Midwater Systems originally planned to develop a free standing acrylic jellyfish tank but quickly realized that the available livestock for a jellyfish tank was non existent. The local public aquariums were prohibited from exchanging livestock and were guarded with their information. Fees for collection permits are expensive and many collectors are hesitant. Hard to sell a jellyfish tank without jellyfish ! The project now took on a second task, to learn how to produce livestock.
Having acquired an initial batch of tank raised adult Moon jellyfish from a laboratory in the midwest, which produced larvae and the resulting polyps, Midwater Systems was in the tank raised jellyfish livestock business. Recognizing a need and then developing a series of specialty tanks the product line increased to include tanks for holding polyps that are budding, tanks that gently rotate new born Ephyra, to larger grow-out tanks can double as retail holding systems for jellyfish sales.
Along with tank raised jellyfish Midwater Systems has developed a series of patent pending free standing complete system designed to maintain jellyfish, called the Jelliquarium.

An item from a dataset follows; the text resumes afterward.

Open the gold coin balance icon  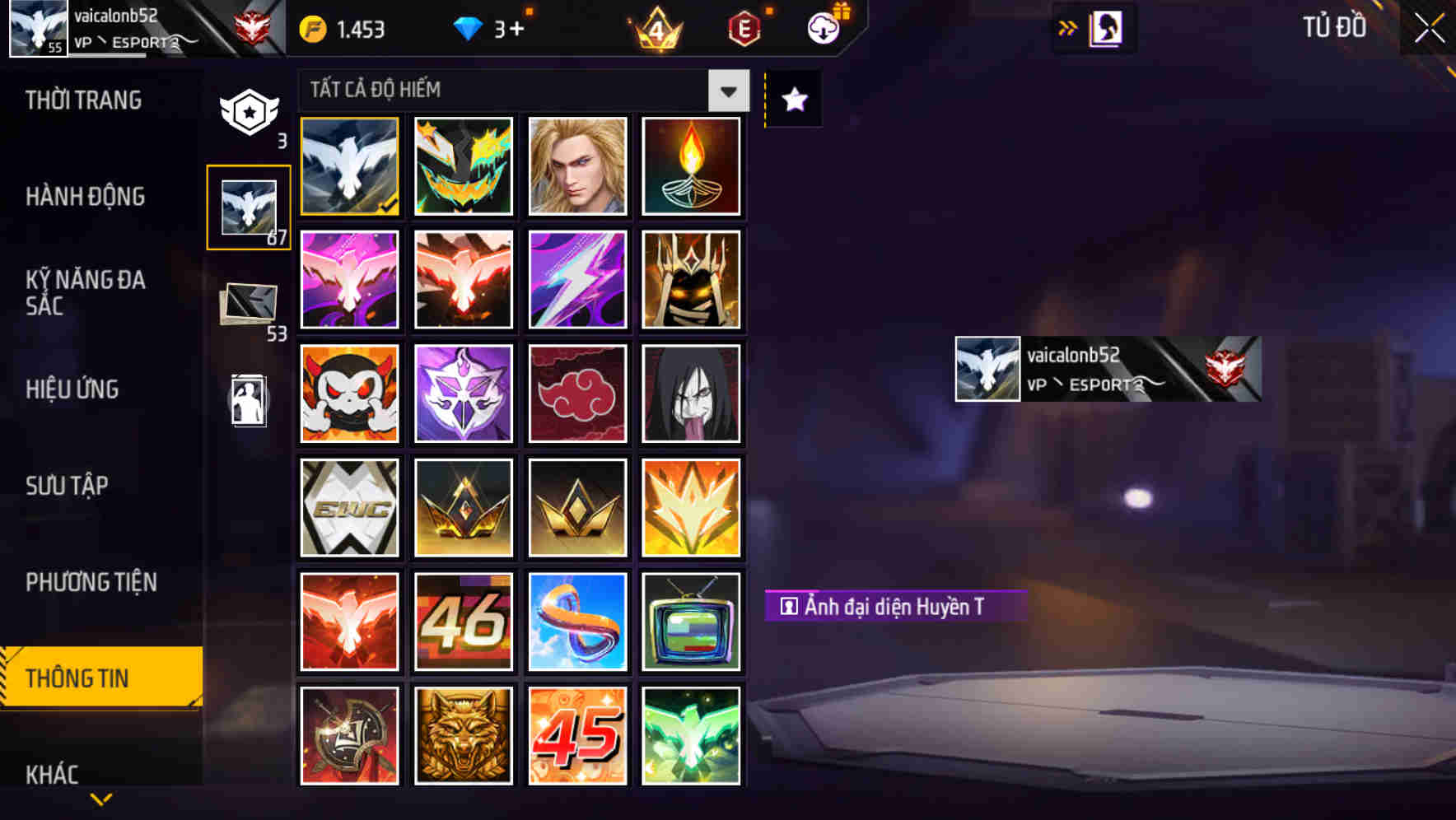click(311, 27)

The Jelliquarium, known in the scientific community as a plankton Kreisel, is uniquely designed. Water flow is introduced in a method called laminar flow. This creates a gentle flow that keeps the jellyfish in suspension. This flat stream of water acts as a boundary against the edges of the tank and creates a water flow that helps to separate debris in a manner as to not draw the jellies into the filter system and to maintain the gelatinous organisms in suspension.
It is hoped that the Jelliquarium systems and the information presented within this web site will spawn a new facet of the marine aquarium hobby, and a new fascination with keeping jellyfish.